**SUPPLIED PASSAGE:**
★ ★ ★

Baby, it’s cold outside. PHO REALZ! (Yes, that’s right. I just said that.) Perhaps it has now become painfully obvious that I’ve spent the last six years working with teenagers as a teacher. As for the cold, it has been the most bitter winter I can recall. Like everyone I know, I just want to hibernate, wear my flannel pajamas and eat hot soup.
How can anyone possibly feel guilty over eating a giant bowl of pasta when it is disguised as a serving of greens? In fact, I think I may have seconds.
Now to stray from the garden path for a moment (I promise that there will be arugula along the way), about six years ago I watched Micheal Arndt’s Little Miss Sunshine for the first time. One scene in particular has really stuck with me. This was when the aviation-obsessed character from the film unintentionally discovers he is colourblind; which instantaneously diminishes all his dreams of becoming a pilot. The usually still character who was in the middle of taking a dedicated vow of silence, immediately burst into a fit of frenzy – cursing and yelling over this misfortune. This scene was so powerful that I could feel the character’s immense disappointment and level of anger. A few years ago when I was diagnosed with Celiac disease, the first thing I thought of was that scene. Yes, there are far worse things to be diagnosed with but this still flat-out sucked. I had already spent my life with an annoying dairy allergy and now this newly discovered gluten intolerance wasn’t going to make life any easier. What was I going to eat?! I lived for fresh, soft bread and hearty pastas. Did I really have to give all these goodies up? Alternatively, if I continued to eat gluten, life unquestionably wouldn’t be any easier down the road. If a Celiac continues to eat gluten, serious damage will continue to be done to the body.

★ ★ ★

**DATA SECTION:**
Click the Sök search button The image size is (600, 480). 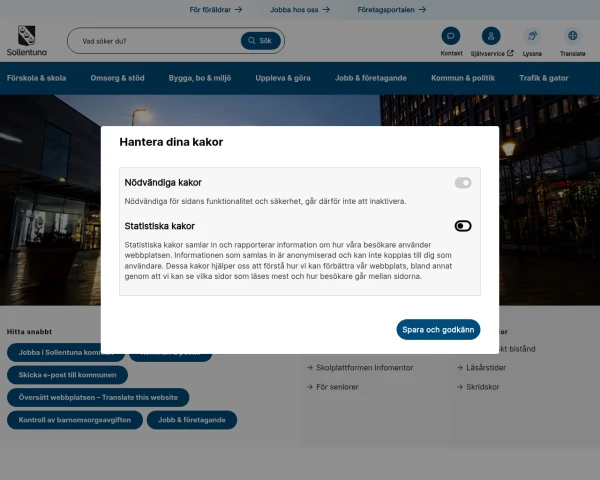coord(261,41)
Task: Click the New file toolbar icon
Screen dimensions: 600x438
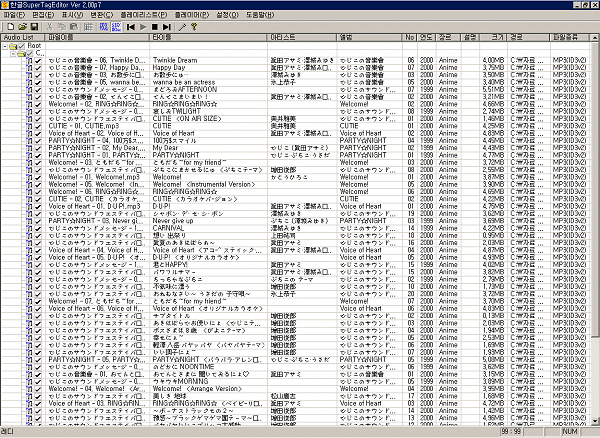Action: pos(7,27)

★ ★ ★

**THE PROBLEM:**
Continue the post about winter comfort food and a Celiac diagnosis, starting right after its last sentence and keeping its casual first-person voice.

**OUTPUT OF THE EXERCISE:**
While in the beginning, it seemed daunting to follow a dairy and gluten-free diet, I slowly discovered that there were many delicious alternatives. Yes, it can take some trial and error to find replacements that are closest to the real thing, but it’s worth hanging in.
For this recipe, I used Catelli’s Gluten-free pasta. You won’t be able to tell the difference between this and a wheat-flour pasta. The pasta is a four grain blend of white and brown rice, corn and quinoa. I have also eaten many varieties of rice based pastas but found the texture sometimes overly starchy. Corn pasta is the next best thing after the four grain blend.
As for the pesto: it is sharp, zesty and savoury. I love it topped with grilled vegetables and shrimp but you can easily substitute your protein with chicken or grilled tofu steaks. The pesto also compliments as a sandwich spread. The idea came to me one day while searching for fresh basil with the original intention of making a basil-based pesto. But being that it’s mid-February in Ontario, the basil was a little lacklustre. Meanwhile, packaged organic and ready-washed arugula was luckily plentiful and crisp! I love the peppery zing of this rocket salad, so I thought why not have some fun in the kitchen. Arugula-based pesto here we go!
Arugula, Pistachio & Roasted Garlic Pesto served with grilled prawns, cherry tomatoes, zucchini & mushrooms
Prep Time: 20 minutes Cook Time: 30 minutes Serves: 4 Author: Milk and Marigolds
1½ cups of organic arugula (lightly packed down into measuring cup)
½ cup of pistachios (without shells)
1 head of roasted garlic
1 raw garlic clove, smashed
¼ cup of olive oil
½ teaspoon of salt
juice from half a large lemon
1 large zucchini, thinly-sliced into “coins”
6 crimini “brown” mushrooms, thinly-sliced
340 g box of G-Free pasta (Preferably Catelli’s Four Grain Blend)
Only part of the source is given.